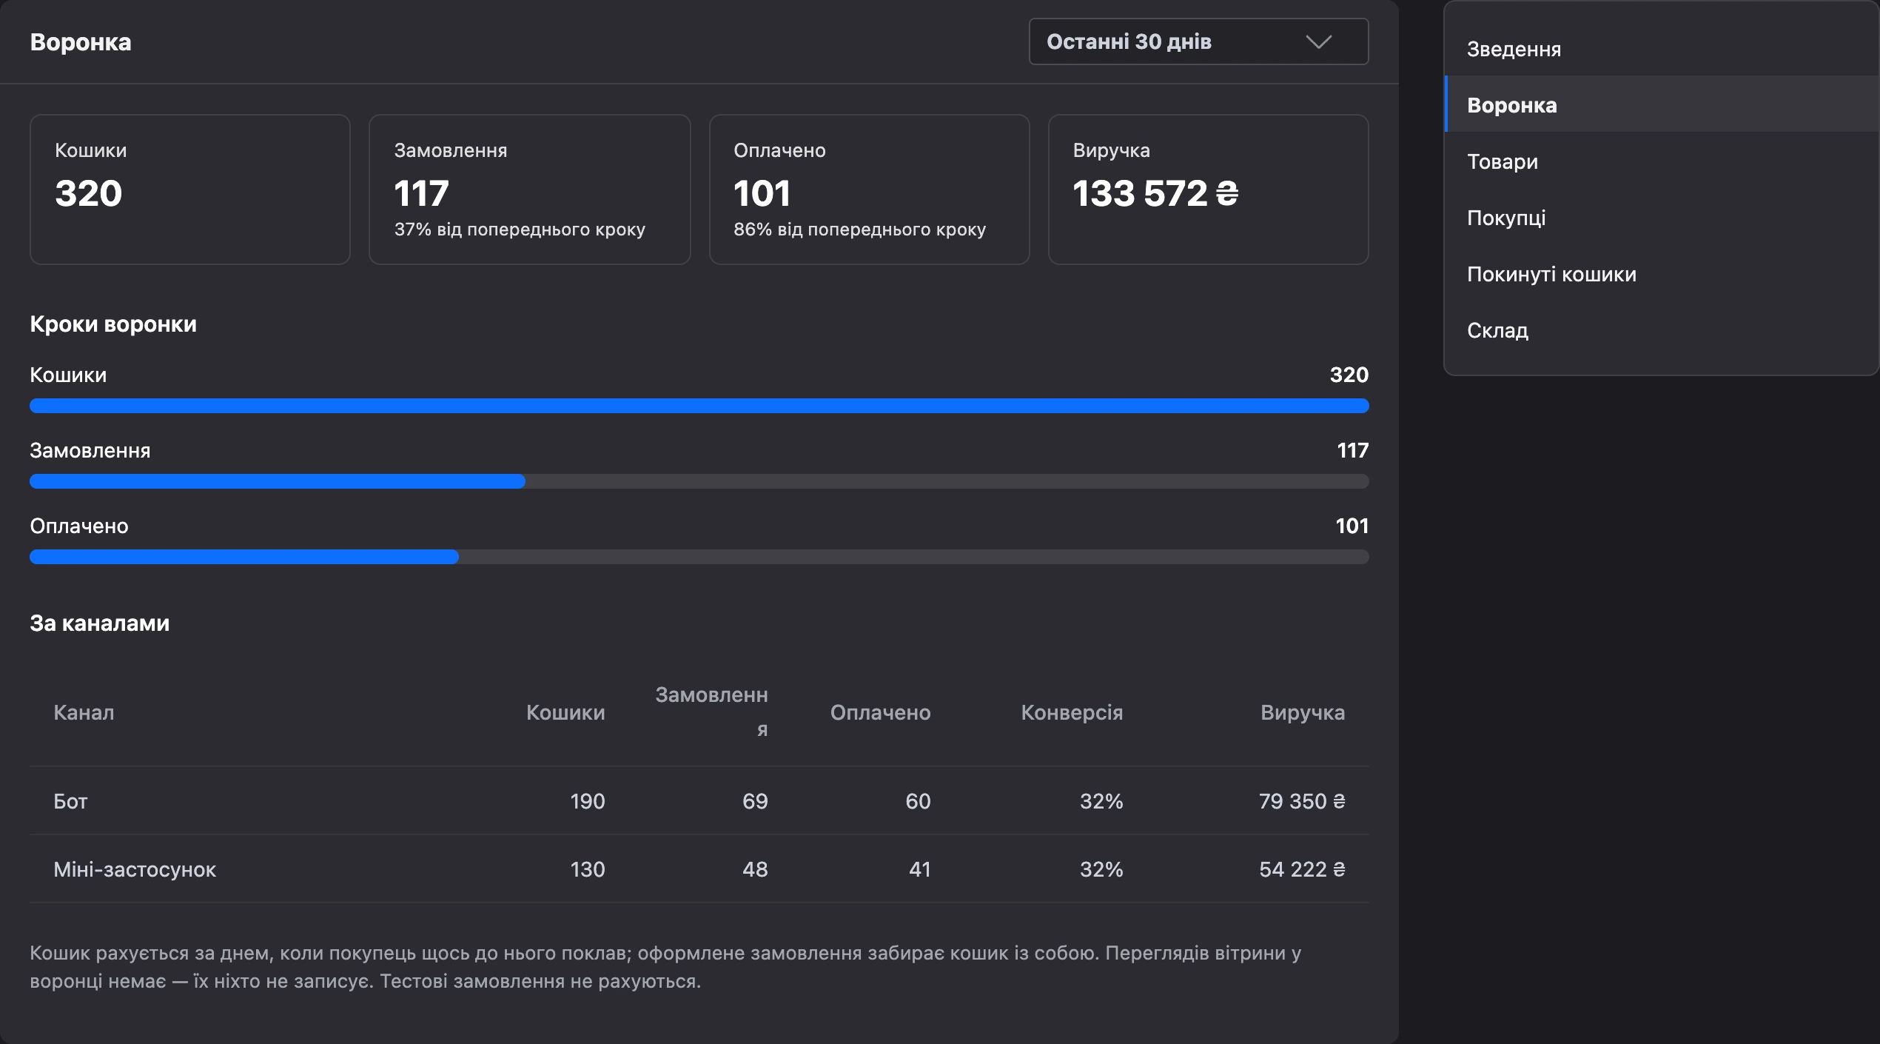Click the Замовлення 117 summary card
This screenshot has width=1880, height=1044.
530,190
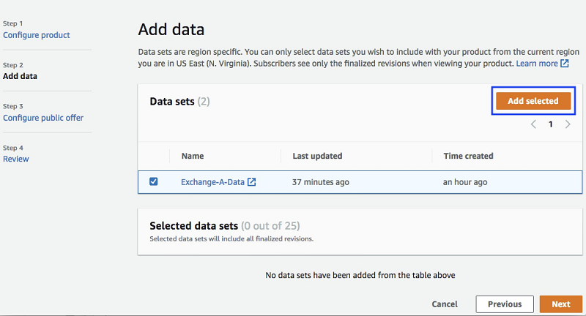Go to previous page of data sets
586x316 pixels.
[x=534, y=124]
--------------------------------------------------
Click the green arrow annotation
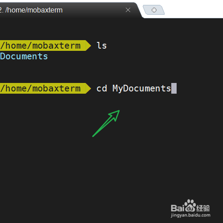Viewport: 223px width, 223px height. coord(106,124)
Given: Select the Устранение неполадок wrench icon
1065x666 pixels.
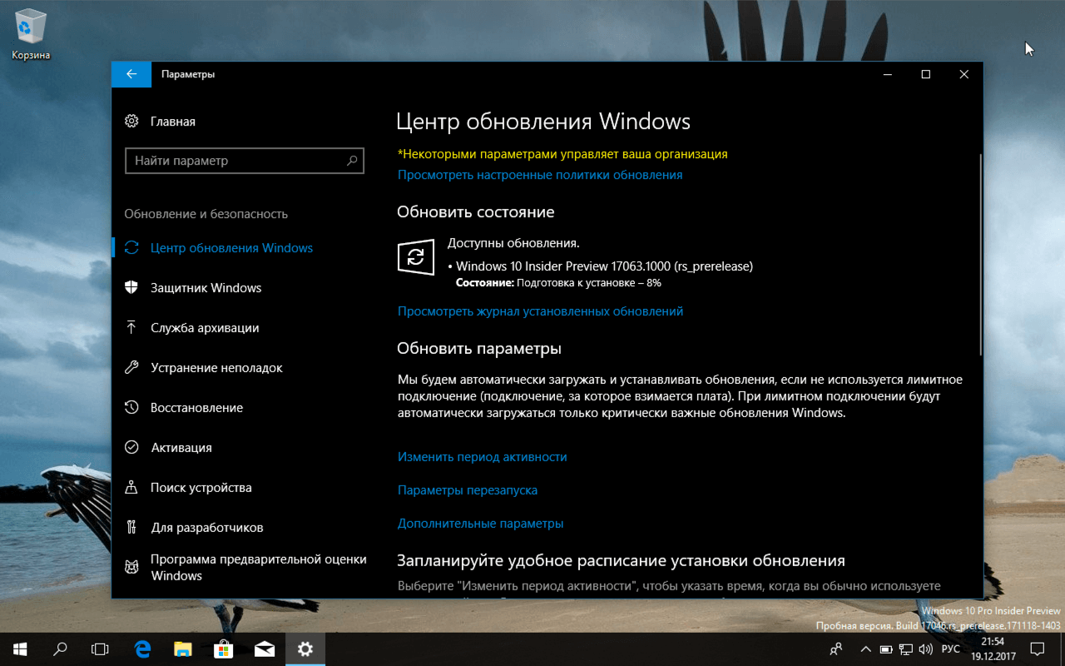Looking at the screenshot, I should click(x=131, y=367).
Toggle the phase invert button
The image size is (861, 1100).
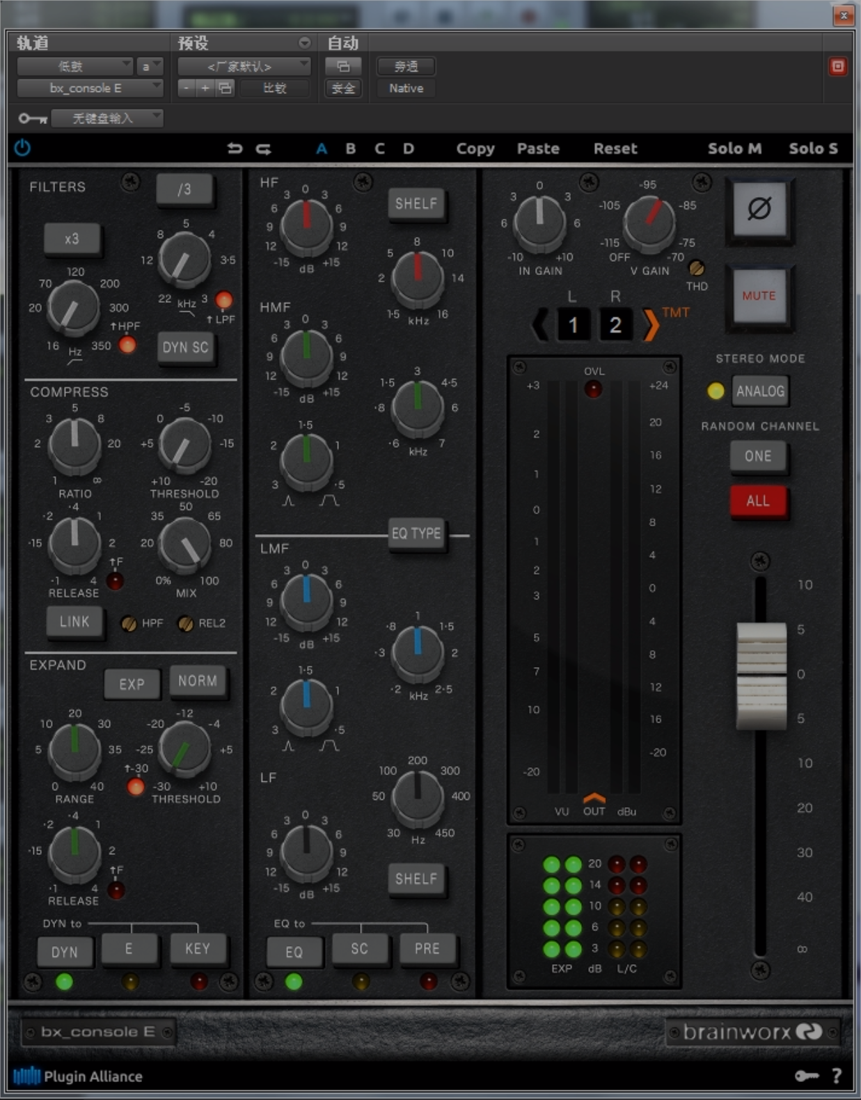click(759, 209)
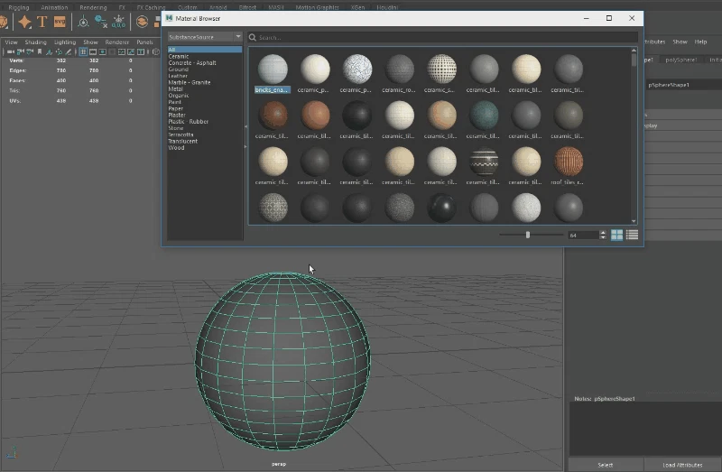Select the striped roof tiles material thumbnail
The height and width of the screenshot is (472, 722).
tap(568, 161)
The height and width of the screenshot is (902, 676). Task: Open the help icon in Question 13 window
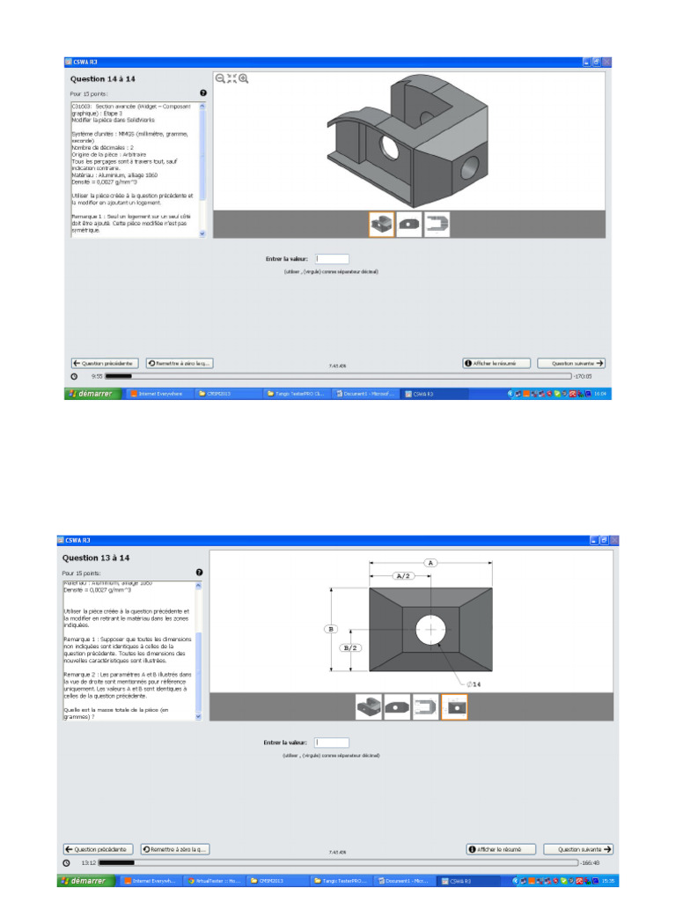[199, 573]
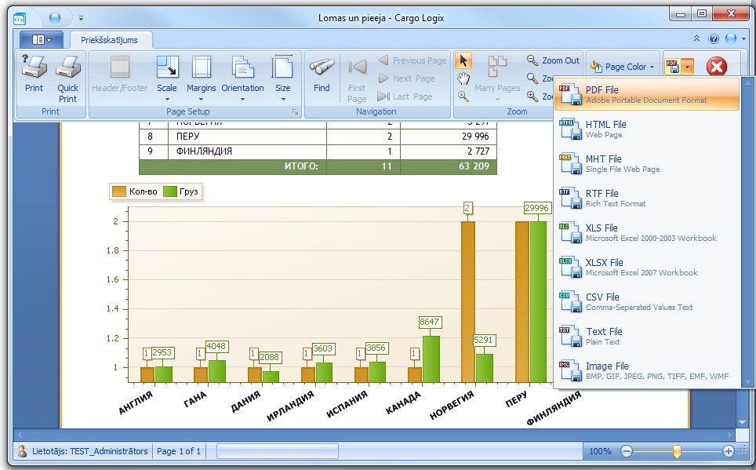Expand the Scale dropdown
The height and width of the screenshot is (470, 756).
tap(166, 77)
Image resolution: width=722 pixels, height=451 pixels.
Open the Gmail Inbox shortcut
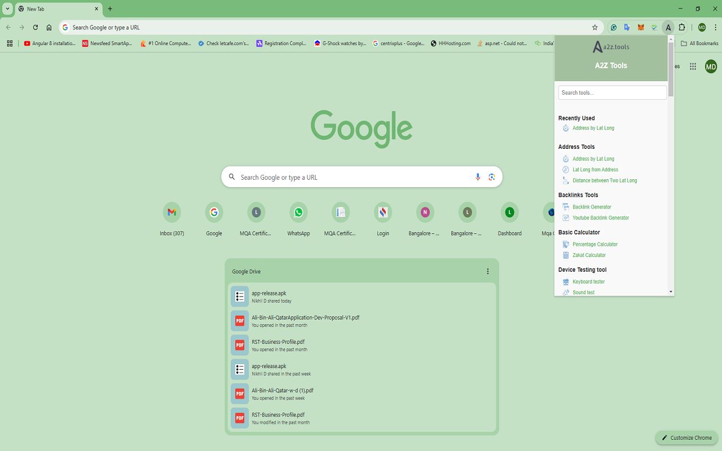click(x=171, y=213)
--------------------------------------------------
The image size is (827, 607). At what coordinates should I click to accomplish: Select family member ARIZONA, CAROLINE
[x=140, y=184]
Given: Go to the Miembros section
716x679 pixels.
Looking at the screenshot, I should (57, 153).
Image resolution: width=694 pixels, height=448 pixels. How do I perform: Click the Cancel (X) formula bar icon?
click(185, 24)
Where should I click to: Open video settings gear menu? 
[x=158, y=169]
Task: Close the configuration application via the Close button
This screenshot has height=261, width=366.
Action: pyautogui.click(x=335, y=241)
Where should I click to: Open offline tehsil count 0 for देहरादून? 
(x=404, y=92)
--------------------------------------------------
### SHORT TASK
Reproduce the lines starting with the one containing "Given: Go to the Miembros section" and going on through the one containing "Action: pyautogui.click(x=335, y=241)", swapping "gear" for "cog" and leaving everything else unchanged.

### ANSWER FOR THE TASK
Given: Go to the Miembros section
716x679 pixels.
Looking at the screenshot, I should (57, 153).
Image resolution: width=694 pixels, height=448 pixels. How do I perform: Click the Cancel (X) formula bar icon?
click(185, 24)
Where should I click to: Open video settings cog menu? 
[x=158, y=169]
Task: Close the configuration application via the Close button
This screenshot has height=261, width=366.
Action: pyautogui.click(x=335, y=241)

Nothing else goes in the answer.